Since I’m inarticulate, I express myself with images. —Helen Levitt
Born on August 31, 1913 in Bensonhurst, Brooklyn, New York, Helen Levitt was once called (by David Strauss in a 1997 Artforum International article) “the most celebrated and least known photographer of her time.” Perhaps this lack of recognition stems from Levitt’s tendency to be an “intensely private” person who did not seek fame and rarely gave interviews. Perhaps it was because she did not wish to assign “social meaning” to her photographs—a lesson she learned after meeting photographer Henri Cartier-Bresson—that a photograph could “stand up by itself.”
Leaving high school in her senior year, Levitt began working in 1931 for the commercial portrait photographer J. Florian Mitchell, who was known to the family. “I helped in darkroom printing and developing,” she said. “My salary was six bucks a week.” It was during this time that she taught herself photography.

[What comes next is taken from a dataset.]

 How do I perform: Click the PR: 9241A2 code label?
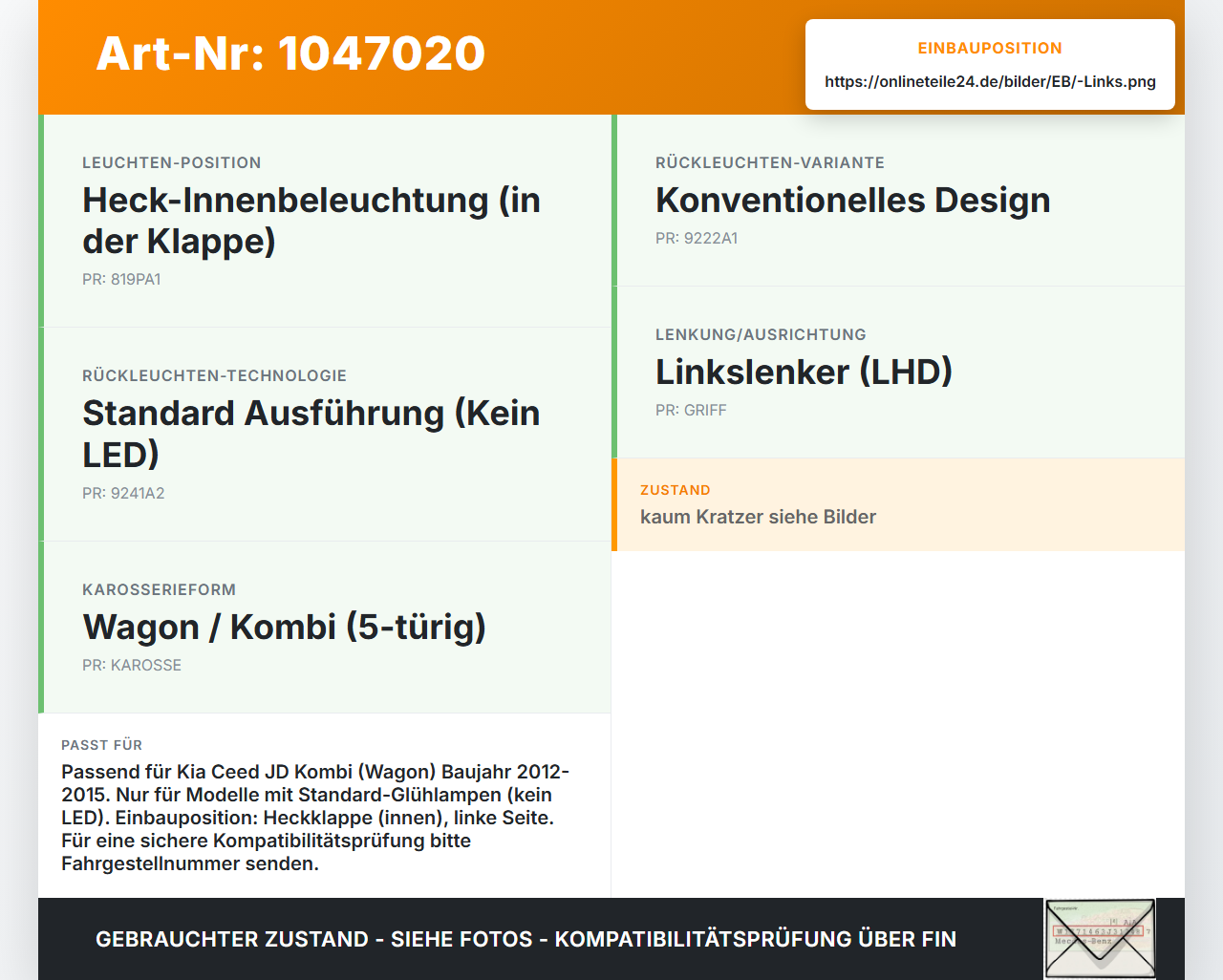click(x=123, y=494)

Levitt was influenced by the photographic styles of Henri Cartier-Bresson, Walker Evans, and Ben Shahn. She met and accompanied Cartier-Bresson on a photographic shoot of the Brooklyn waterfront in 1935 and the following year, bought a second hand Leica, the camera Cartier-Bresson preferred. Between 1938-39, Levitt was mentored by and worked with Walker Evans but she gave more credit to photographer Ben Shahn and his gritty photos of New York of the 1930s.
Levitt found success early on, and in July 1939, her work was published in Fortune magazine. In 1940, her Halloween photograph was included in the inaugural exhibition at Museum of Modern Art as part of its new photography section. In 1943, Levitt had her first solo exhibition at the Museum of Modern Art (Helen Levitt: Photographs of Children March 10-April 18).
In a rare interview in 2001 for NPR, Levitt talked about her street photography: “It was a very good neighbourhood for taking pictures in those days, because that was before television, there was a lot happening. And then the older people would sometimes be sitting out on the stoops because of the heat. They didn’t have air conditioning in those days. It was, don’t forget, in the late ’30s. So those neighbourhoods were very active.” (listen to/read the interview)
Levitt also worked in film and spent most of her time from 1949-59 as a full-time film editor and director. Notably, during this period, she worked on two documentary films, In the Street with friend and painter Janice Loeb and the writer James Agee, and The Quiet One (1948). The Quiet One writers, Sidney Meyers, Loeb, and Levitt, were nominated for the Best Writing, Story and Screenplay Academy Award. The film was also nominated for Best Documentary Feature. The National Board of Review named it the second best film of 1949. Levitt continued working in film making for almost twenty-five years.
When Levitt returned to photography in 1959, she was among the first photographers to work in colour. She received Guggenheim fellowships in 1959 and 1960 for these projects. Sadly, a great deal of Levitt’s early colour work was stolen from her New York apartment in the late 1960s.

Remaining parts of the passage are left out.